(Requirements): Rewrite the stretch from the line containing "This screenshot has height=862, width=1400." through the line containing "will [x=1141, y=25].", replacing "accomplish" with "complete" and changing nothing else. Return only those lines.

----- Material shown -----

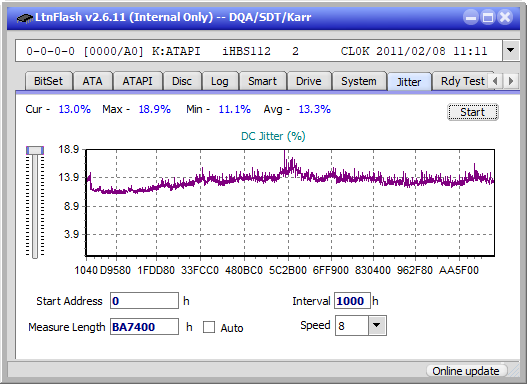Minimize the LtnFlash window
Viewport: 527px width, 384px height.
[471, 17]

-----
----- Material shown -----

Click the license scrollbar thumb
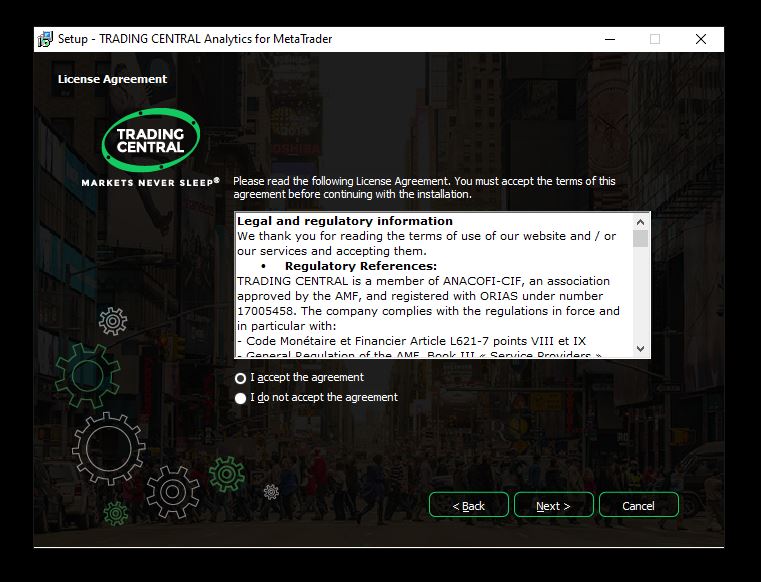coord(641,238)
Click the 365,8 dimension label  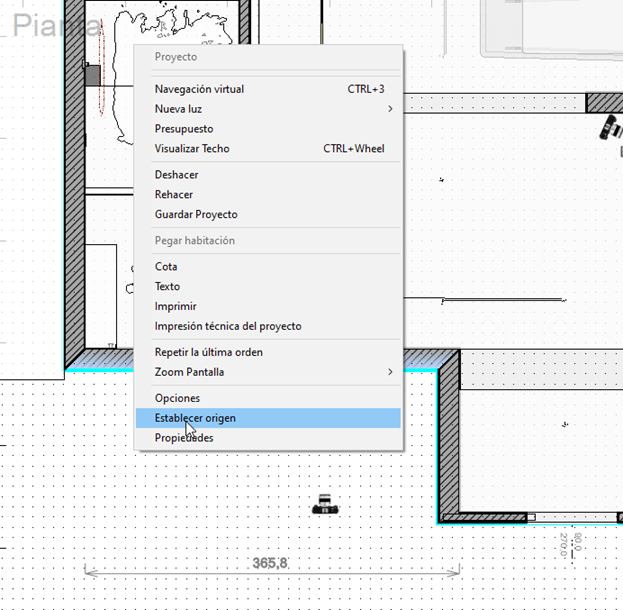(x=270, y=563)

-----
----- Material shown -----

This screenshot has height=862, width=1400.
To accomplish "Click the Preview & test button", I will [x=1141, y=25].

-----

(Task response):
This screenshot has height=862, width=1400.
To complete "Click the Preview & test button", I will [x=1141, y=25].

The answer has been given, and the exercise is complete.